THE DATA:

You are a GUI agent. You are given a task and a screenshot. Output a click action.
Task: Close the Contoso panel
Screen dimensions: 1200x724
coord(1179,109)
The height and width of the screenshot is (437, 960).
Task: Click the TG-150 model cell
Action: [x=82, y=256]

WHAT THIS TASK INVOLVES:
From the line that contains "Task: Close the Contoso panel" through the last line of the listing, every line is to be restated word for word, both ends included.

EXERCISE SOLUTION:
Task: Close the Contoso panel
Screen dimensions: 1200x724
coord(1179,109)
The height and width of the screenshot is (437, 960).
Task: Click the TG-150 model cell
Action: [x=82, y=256]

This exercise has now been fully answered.